● WORK TO BE COMPLETED: Report how many lines below contain the word "Task", and give only that number.

>>>>

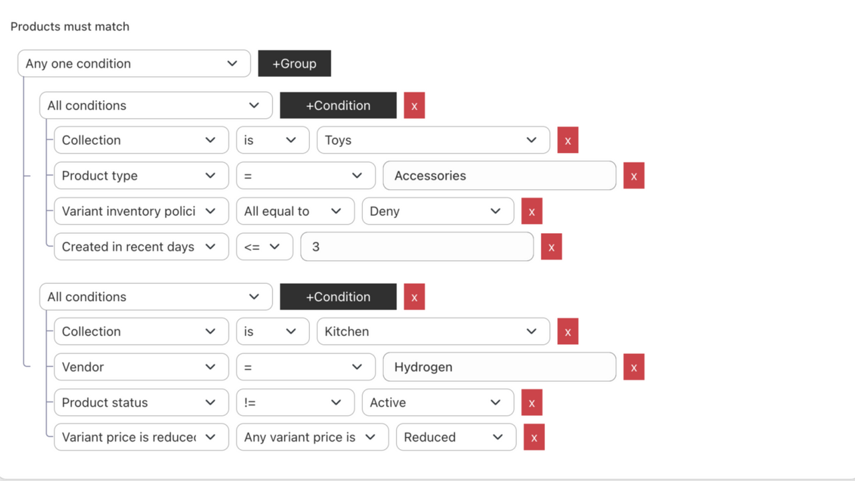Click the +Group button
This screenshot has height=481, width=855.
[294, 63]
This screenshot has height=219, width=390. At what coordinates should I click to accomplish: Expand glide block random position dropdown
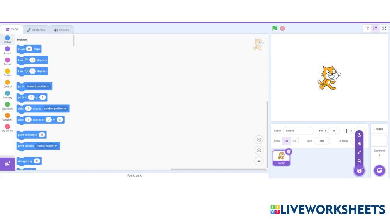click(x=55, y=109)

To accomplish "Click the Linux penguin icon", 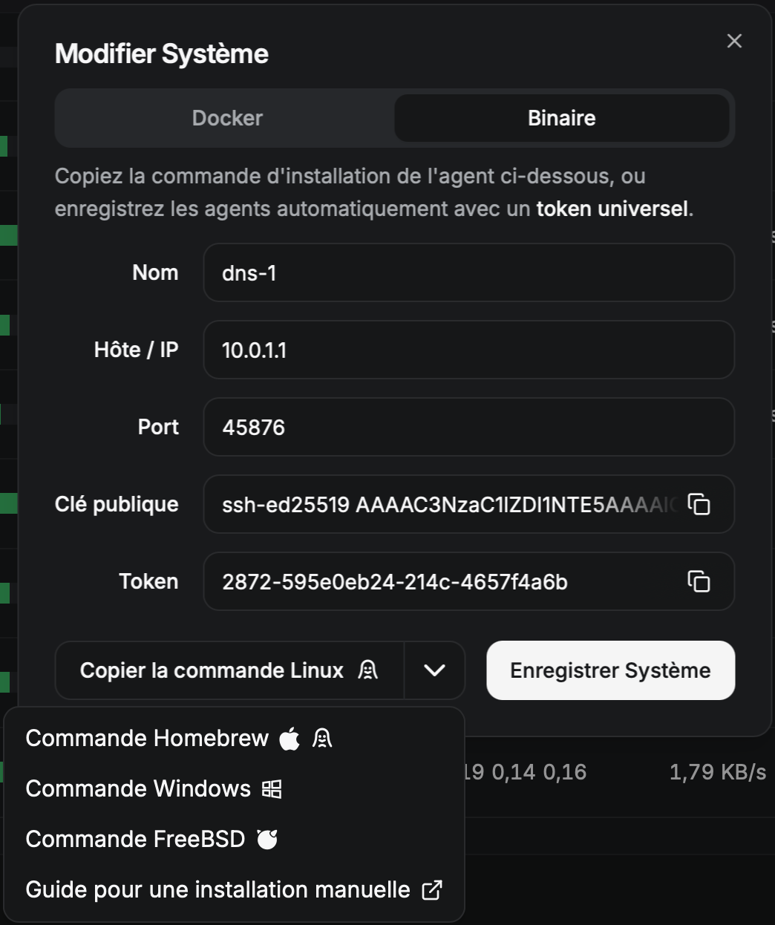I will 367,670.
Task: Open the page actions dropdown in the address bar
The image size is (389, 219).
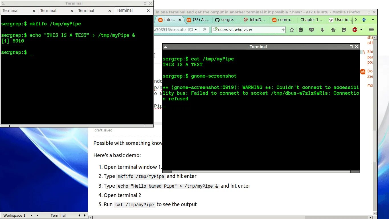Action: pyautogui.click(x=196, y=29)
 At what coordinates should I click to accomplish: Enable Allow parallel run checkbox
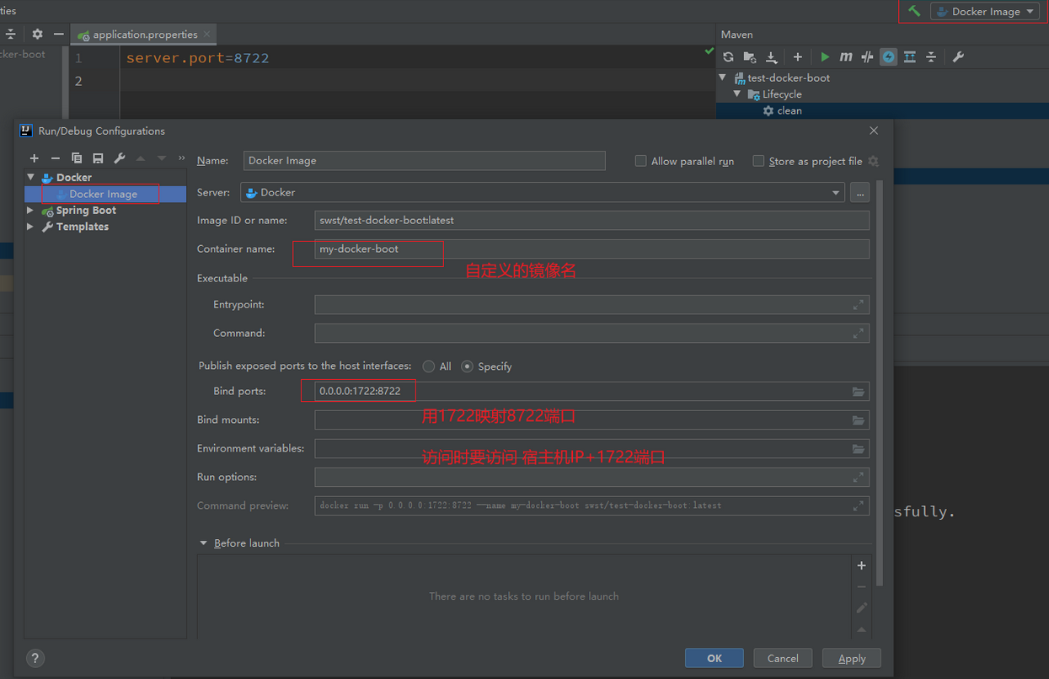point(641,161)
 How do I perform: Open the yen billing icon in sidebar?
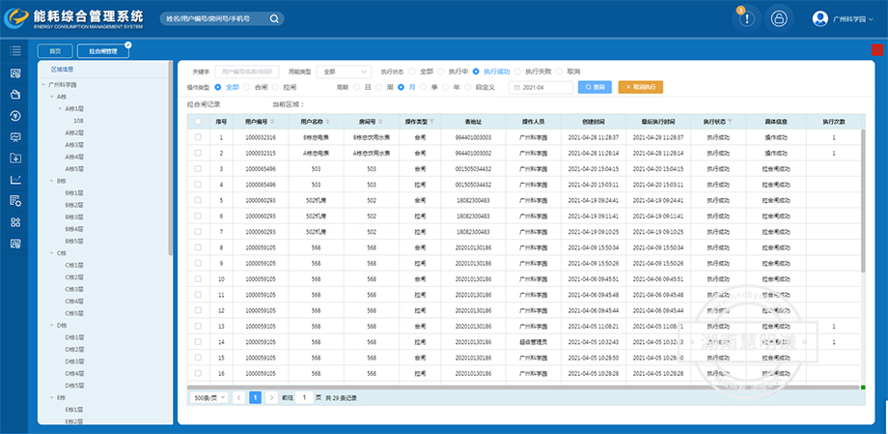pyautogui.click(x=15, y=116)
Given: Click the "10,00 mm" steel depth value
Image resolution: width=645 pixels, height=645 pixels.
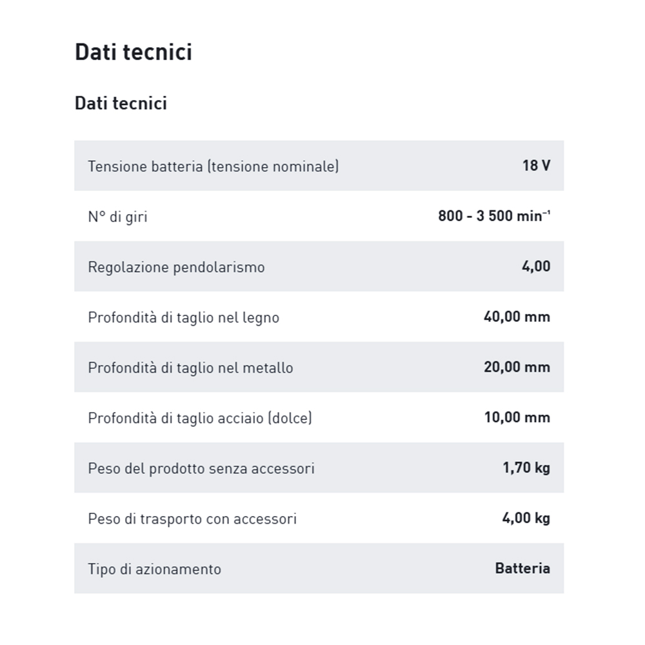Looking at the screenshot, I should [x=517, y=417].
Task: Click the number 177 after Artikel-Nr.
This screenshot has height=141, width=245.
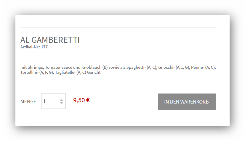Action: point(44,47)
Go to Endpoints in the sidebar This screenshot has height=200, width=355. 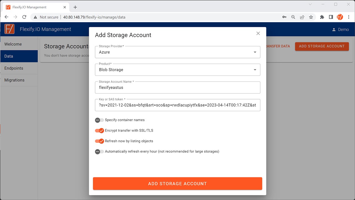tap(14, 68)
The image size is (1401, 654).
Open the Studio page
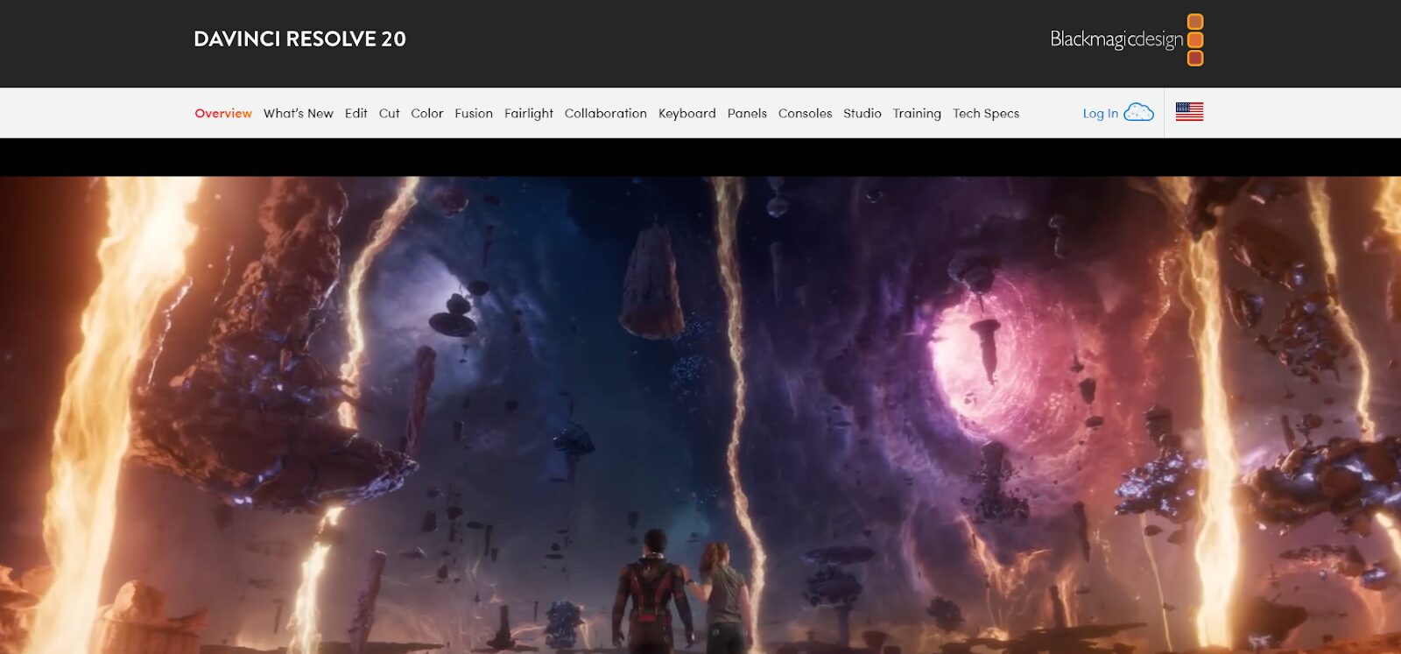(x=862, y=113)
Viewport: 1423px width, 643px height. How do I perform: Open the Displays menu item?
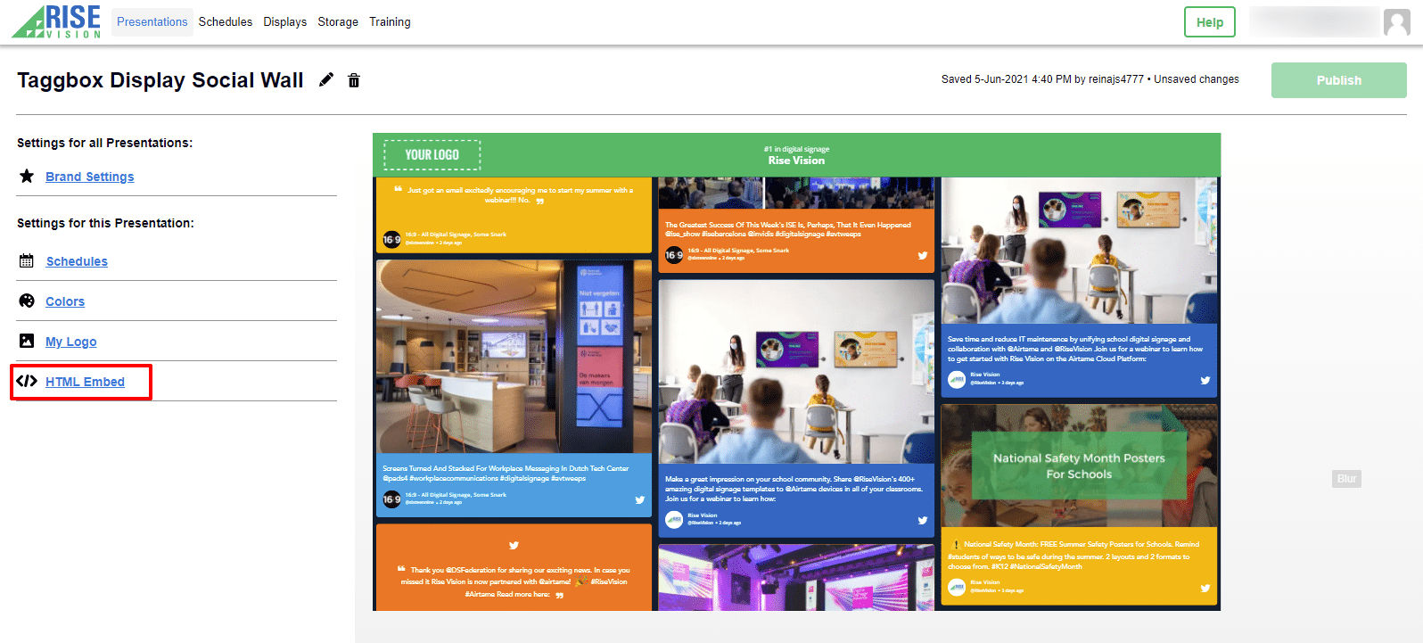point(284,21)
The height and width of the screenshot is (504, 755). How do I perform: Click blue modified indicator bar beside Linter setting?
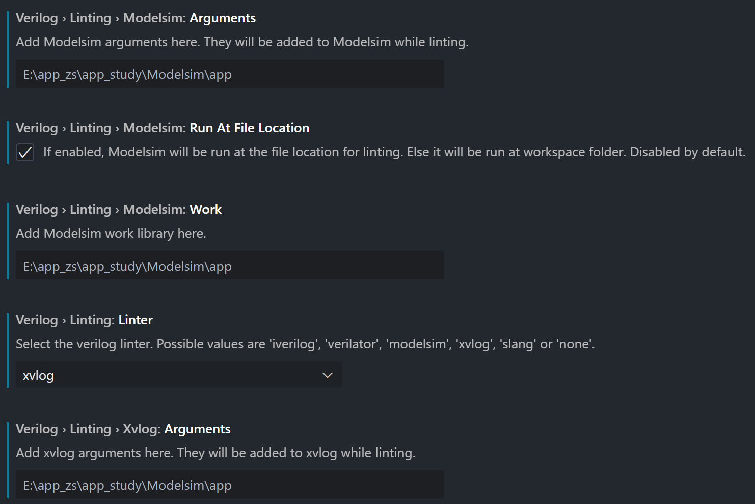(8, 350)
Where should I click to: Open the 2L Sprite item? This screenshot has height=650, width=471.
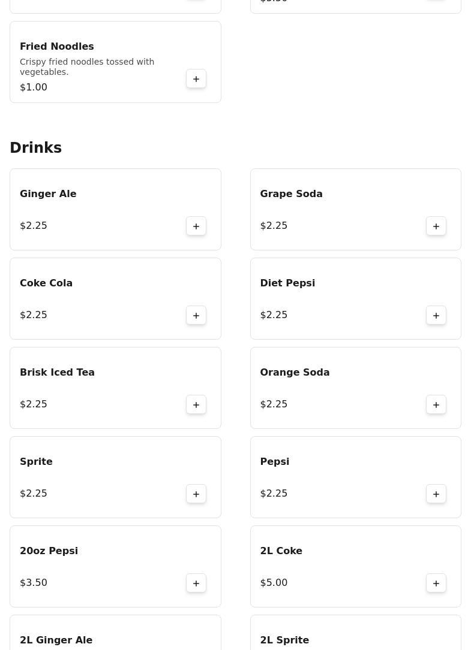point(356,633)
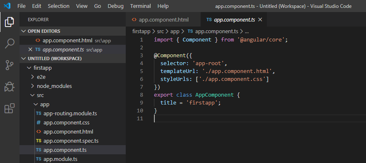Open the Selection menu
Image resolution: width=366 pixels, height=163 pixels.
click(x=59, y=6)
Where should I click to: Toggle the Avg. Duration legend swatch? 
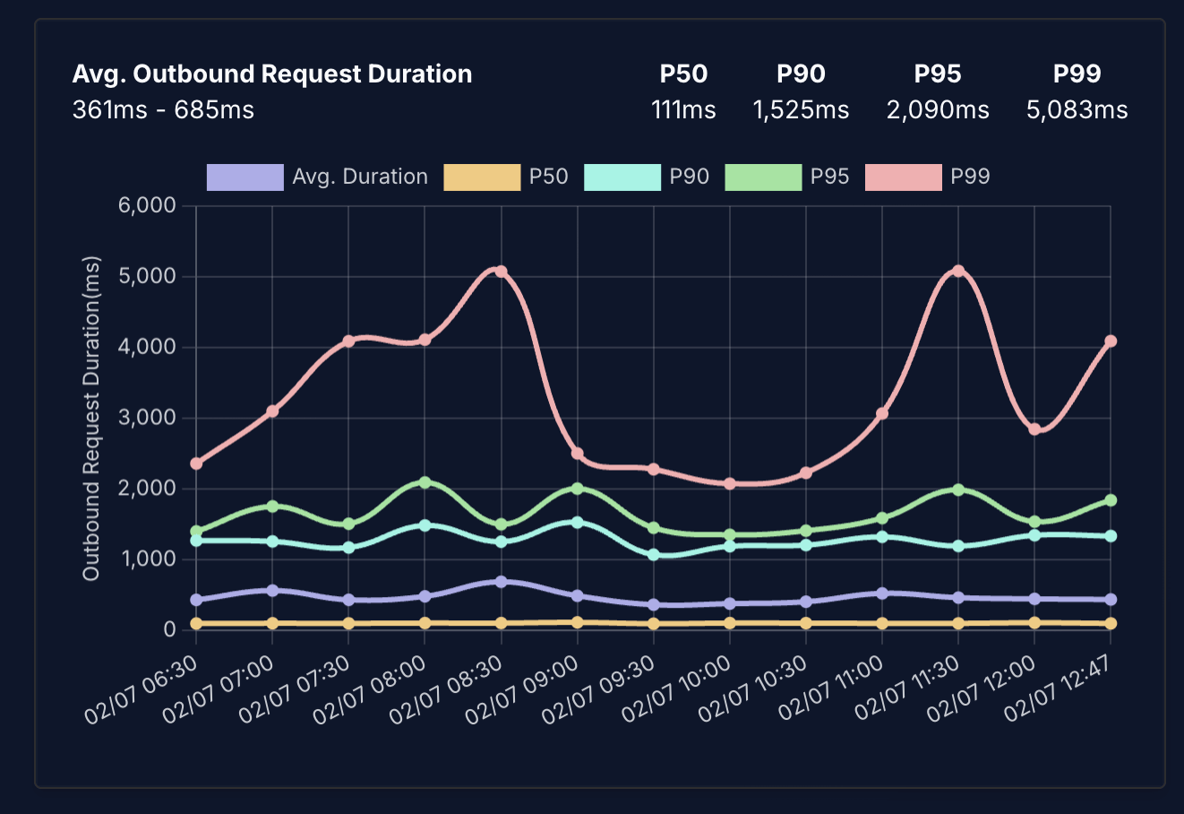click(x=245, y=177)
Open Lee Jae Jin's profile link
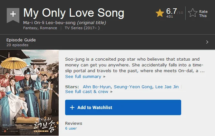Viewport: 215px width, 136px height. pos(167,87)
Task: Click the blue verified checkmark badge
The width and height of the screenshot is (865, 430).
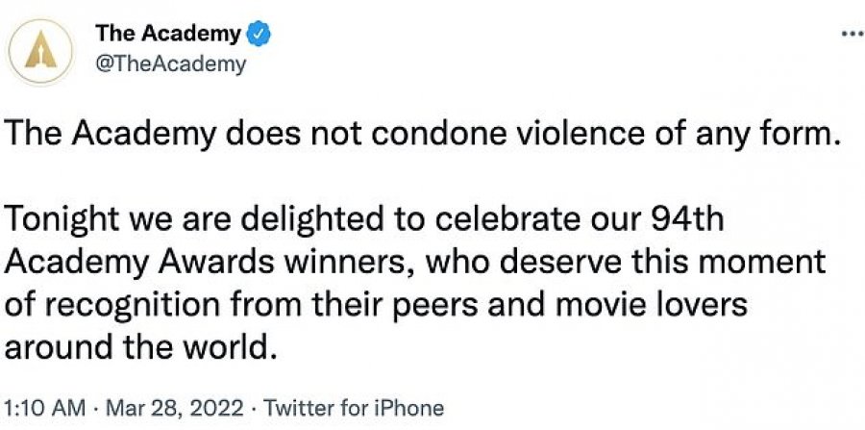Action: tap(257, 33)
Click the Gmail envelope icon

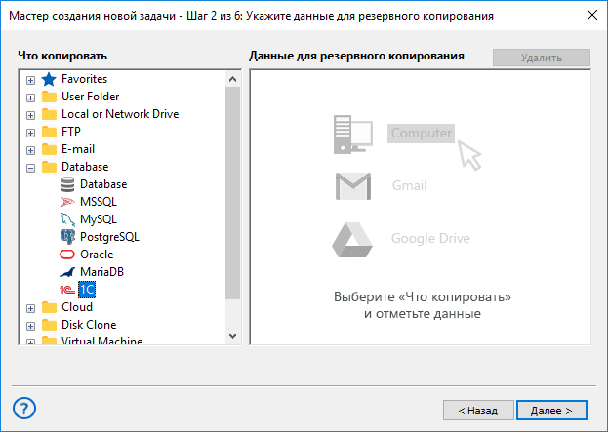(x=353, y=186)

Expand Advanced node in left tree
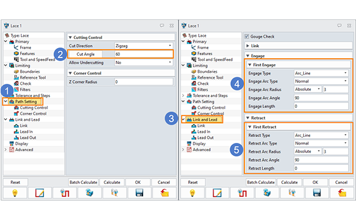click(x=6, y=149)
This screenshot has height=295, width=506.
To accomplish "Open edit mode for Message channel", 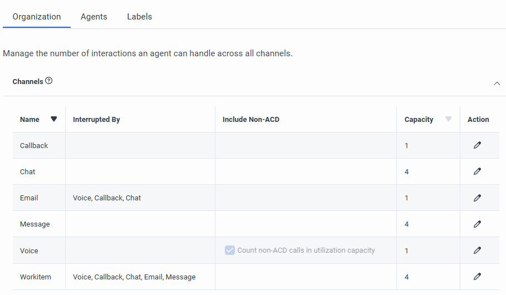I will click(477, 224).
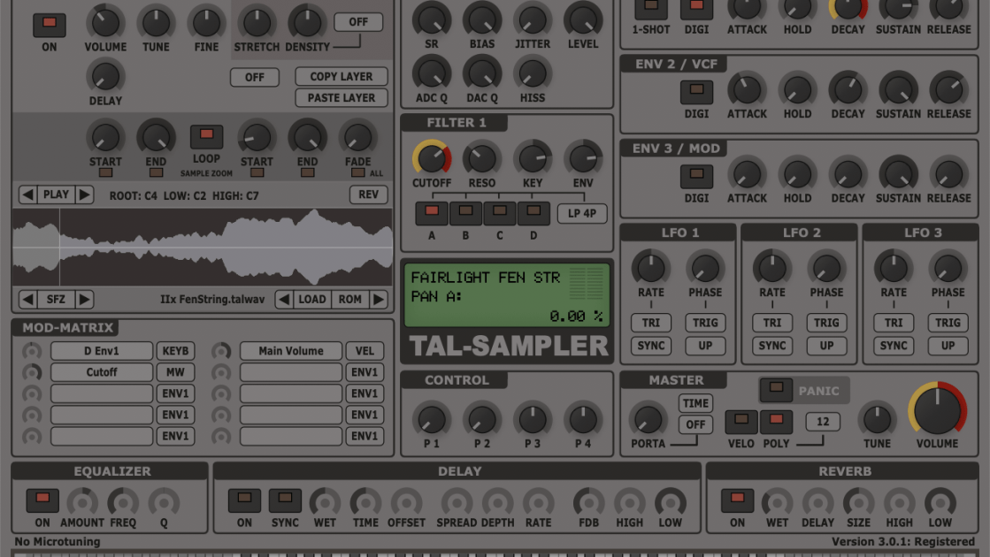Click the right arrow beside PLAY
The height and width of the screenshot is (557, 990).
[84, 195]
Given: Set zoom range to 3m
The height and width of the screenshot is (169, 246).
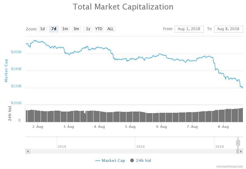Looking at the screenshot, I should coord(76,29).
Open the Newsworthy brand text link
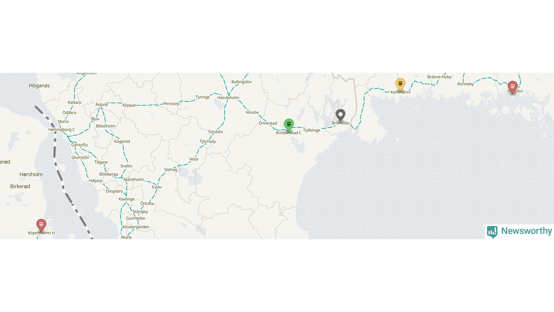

<<<<

● RESULT: 3